◆ **Atividades propostas**
1) Enumere todos os conhecimentos que o texto sobre o jogo Huni Kuin aponta como fundamentais para se poder jogar.
2) No texto sobre o jogo Huni Kuin, qual é o idioma falado no jogo?
3) Prossiga o texto sobre o jogo Huni Kuin a partir da última frase apresentada.

··· Texto para leitura

Huni Kuni: os caminhos da jiboia, um game brasileiro


Huni Kuin: os Caminhos da Jiboia é o nome do novo game que virá ao mundo digital em abril. Este é um projeto de antropólogos, programadores visuais e membros do povo Kaxinawá, ou huni kuin, que quer dizer, “pessoa verdadeira”, “homens verdadeiros” ou “gente com costumes conhecidos”.

Este é um game inovador, com sons da floresta e cantos indígenas, um jogo que leva o participante a se interessar pela realidade indígena e, para jogar, ele, o jogador, terá de aprender muitas coisas sobre essa cultura. O conhecimento dos rituais ancestrais, dos animais, das plantas e dos espíritos é fundamental para que se possa jogar. O jogador também poderá aprender, se quiser, o idioma hatxã kuin, que é falado no jogo.

A história deste jogo também é diferente, nada de guerra, armas, tiroteio ou violência urbana. A história que norteia Huni Kuin é uma representação da mitologia Kaxinawá. Dois irmãos gêmeos, o caçador, a artesã, foram concebidos, em sonhos, pela jiboia Yube e dela herdaram poderes especiais. Uma série de obstáculos se apresentam aos dois protagonistas que os devem vencer. Se vencerem se tornarão respectivamente pajé e mestra dos desenhos. A história da jiboia Yube pertence ao mito fundados dos Kaxinawá e também, do uso da ayauaska, Nixi Pae, por esta etnia. A arte gráfica kaxinawá, que é atributo exclusivamente feminino, representa animais, homens e a natureza, também representa mitos relacionados com a formação deste povo. Leia mais aqui, se estiver interessado em aprofundar estes conhecimentos.

······
··· Dados brutos

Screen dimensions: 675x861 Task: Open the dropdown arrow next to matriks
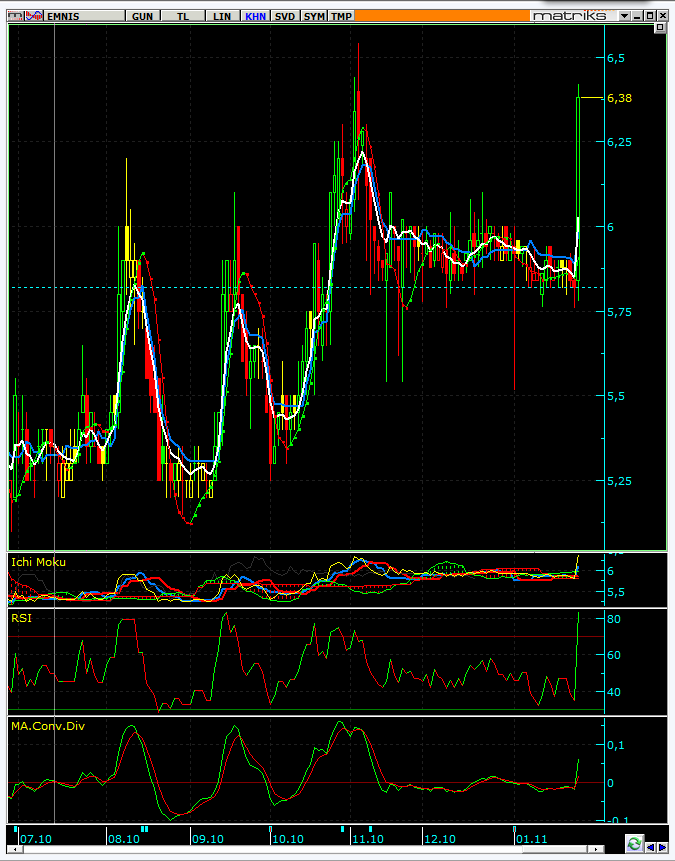(x=624, y=16)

······

◆ **Respostas obtidas**
1)
- Os rituais ancestrais
- Os animais
- As plantas
- Os espíritos

2) O hatxã kuin.

3)
Como é que se faz um pajé na etnia Kaxinawá?

“Pajé dá e tira vida. Para virar pajé, vai sozinho para a mata e amarra o corpo todo com envira. Deita numa encruzilhada com os braços e as pernas abertos. Primeiro vêm as borboletas da noite, os husu, elas cobrem seu corpo todinho. Vem os yuxin que comem os husu até chegar a tua cabeça. Aí você o abraça com força. Ele se transforma em murmuru, que tem espinho. Se você tiver força e não solta, o murmuru vai se transformar em cobra que se enrola no teu corpo. Você agüenta, ele se transforma em onça. Você continua segurando. E assim vai, até que você segura o nada. Você venceu a prova e daí fala, aí você explica que quer receber muka e ele te dá”.

O jogo foi idealizado por Guilherme Meneses, antropólogo da Universidade de São Paulo – USP e, a equipe conta com um programador, artista digital e game designer, outros antropólogos. Mas, na produção tiveram participação ativa 45 Kaxinawás das 32 aldeias existentes no Acre.

“Decidimos com eles [indígenas] o roteiro e as histórias. Eles desenharam os protótipos, gravaram as músicas e os efeitos sonoros. Os pajés narraram as histórias”, informou Meneses, que viu no projeto uma ferramenta contemporânea para explorar e divulgar a cultura dos Kaxinawá.

Quem são os Kaxinawás?

Os Kaxinawá são hoje, segundo o Censo do Instituto Brasileiro de Geografia e Estatística (IBGE) de 2010, 7,5 mil em todo o Brasil dos quais, mais de 3 mil estão no Acre. No Peru, onde também vive esta etnia, são 2.419 indivíduos (dado de 2007). Kaxinawá quer dizer “gente que tem o hábito de caminhar a noite“, gente morcego ou gente canibal, também.

Este povo vive na floresta tropical ao pé dos Andes, no Peru, até a fronteira com o Brasil, onde entra pelo estado do Acre e sul do Amazonas. Essa área corresponde ao Alto Juruá e Purus e o Vale do Javari.

O idioma que falam os kaxinawá é o hatxã kuin que quer dizer “língua verdadeira” do tronco linguístico Pano, comum a várias culturas da região.

E como é o jogo, afinal?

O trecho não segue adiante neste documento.